I have seen one in the Dallas area. It appeared to be from a bad wet out it was splotchy and looked to not be bonded in places. I ran a static test and camera for the homeowner that went back to the installer. This was around 1999 it stopped me from buying a liner system until I did more research. At the time I was looking into buying a system. 
It was kinda wild you could see where the root had pushed the liner out for about 4ft. I have not seen one sense then. I have seen some that did collapse that were not cured when the cal-tube was pulled. I have seen the most failures on epoxy system on the potable side. People are pissed having to pay for that again or to find out the warranty is not transferable to the new owner.


----------



## Redwood (Sep 8, 2008)

Improper wet out and seepage would be the main failure I could think of...

We did fix one of a competitors jobs where they left a major tap root in the pipe and lined over it causing a failure...

The tap root was recovered with areas that had been wet with resin...:laughing:

I anticipate a subpoena one day over that one...:laughing:


----------



## Cuda (Mar 16, 2009)

Besides improper wet out there is also gushing water leaks and flat spots that wipe out the resin, the flat spot should not be lined anyway so that one is an easy fix but gushing leaks through joints are harder to stop before lining. I have heard of a few ways, best one I have seen was pushing a 1/2" steel pipe down into the ground on top of the sewer then dispensing 1 part polyurethane foam to seal the joint or break, if any gets inside the pipe (and it does until it hardens) you have to snake or jet or Picote?" When you stop the flow you line the pipe.


----------



## sierra2000 (Sep 19, 2011)

One thing that's always in the back of my mind is you clean some heavy roots from inside the pipe but that feeder which may already be HUGE is still growing outside of the pipe and as it grows bigger, could it start to push that pipe up or down eventually causing the pipe and liner in it to break. I guess that's a worst case and it could happen with any pipe whether it's been burst, lined or clay. Being a lined pipe it's going to look like the liner just failed and after the contractor they come.
That's why a 50 year warranty on liners scare me.


----------



## Shoot'N'Plumber (Apr 27, 2013)

sierra2000 said:


> One thing that's always in the back of my mind is you clean some heavy roots from inside the pipe but that feeder which may already be HUGE is still growing outside of the pipe and as it grows bigger, could it start to push that pipe up or down eventually causing the pipe and liner in it to break. I guess that's a worst case and it could happen with any pipe whether it's been burst, lined or clay. Being a lined pipe it's going to look like the liner just failed and after the contractor they come.
> That's why a 50 year warranty on liners scare me.

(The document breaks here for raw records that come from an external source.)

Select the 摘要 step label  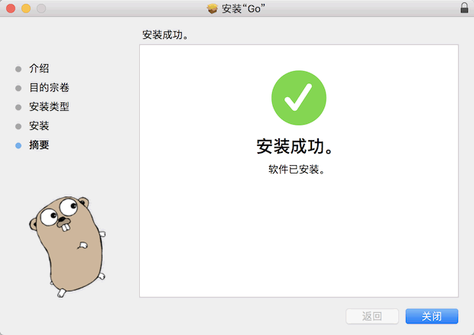coord(39,145)
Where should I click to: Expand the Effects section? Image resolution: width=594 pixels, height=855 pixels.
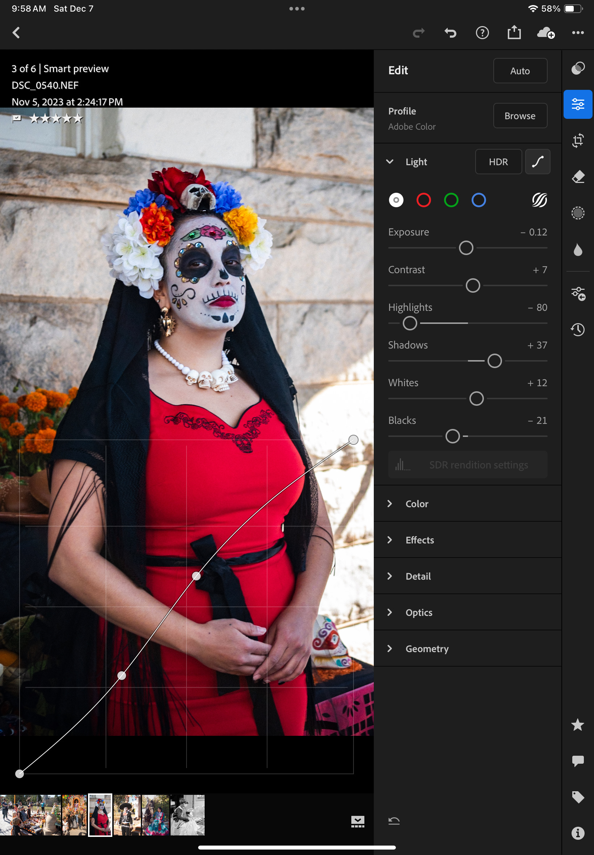[419, 540]
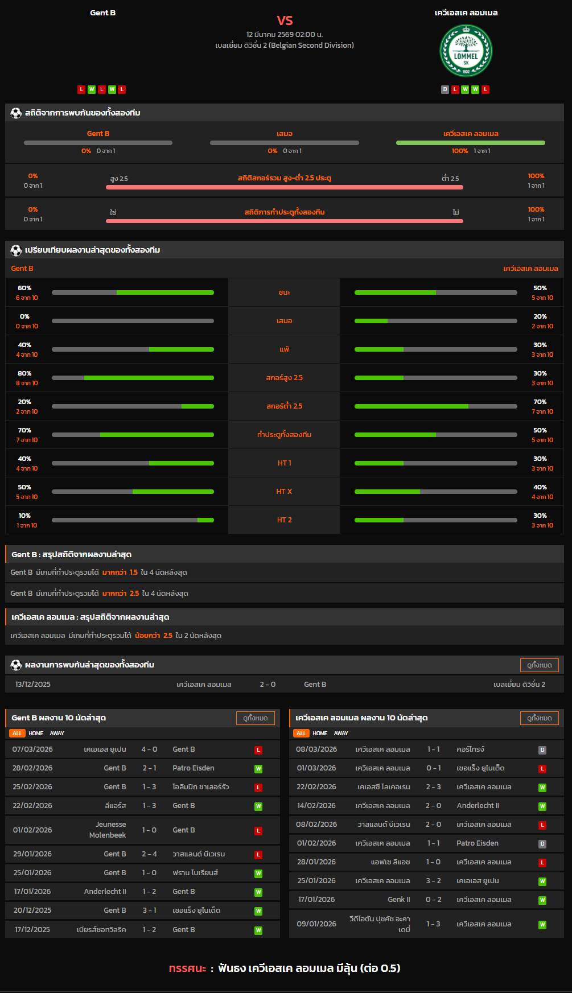
Task: Click Gent B win percentage progress bar
Action: click(133, 292)
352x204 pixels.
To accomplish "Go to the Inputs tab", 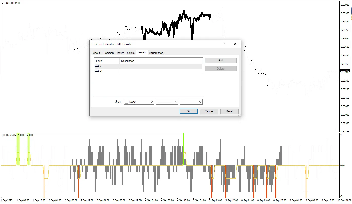I will point(120,53).
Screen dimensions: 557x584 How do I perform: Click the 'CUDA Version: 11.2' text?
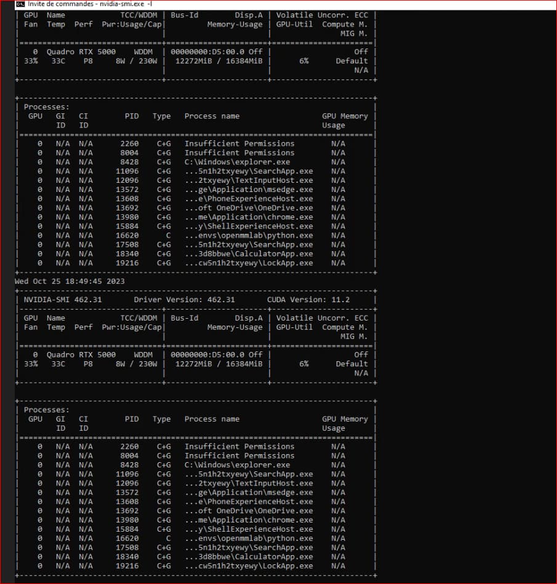pos(308,300)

This was my concern as well! I actually did a root treatment after jetting on a residential house 7 months ago. Well they called yesterday l backed up and one of the spots at the ABS x VCP transition was f**ked. 

Here was 7 months ago after jetting and root treatment


----------



## Shoot'N'Plumber (Apr 27, 2013)

And here was yesterday. You can see where the root regrowth really pushed up the pipe and made the crack worse. It's interesting to note though that no other spot had regrowth at all.


----------



## Redwood (Sep 8, 2008)

Shoot'N'Plumber said:


> This was my concern as well! I actually did a root treatment after jetting on a residential house 7 months ago. Well they called yesterday l backed up and one of the spots at the ABS x VCP transition was f**ked.
> 
> Here was 7 months ago after jetting and root treatment


That "ABS" looks more like Orangeburg pipe to me...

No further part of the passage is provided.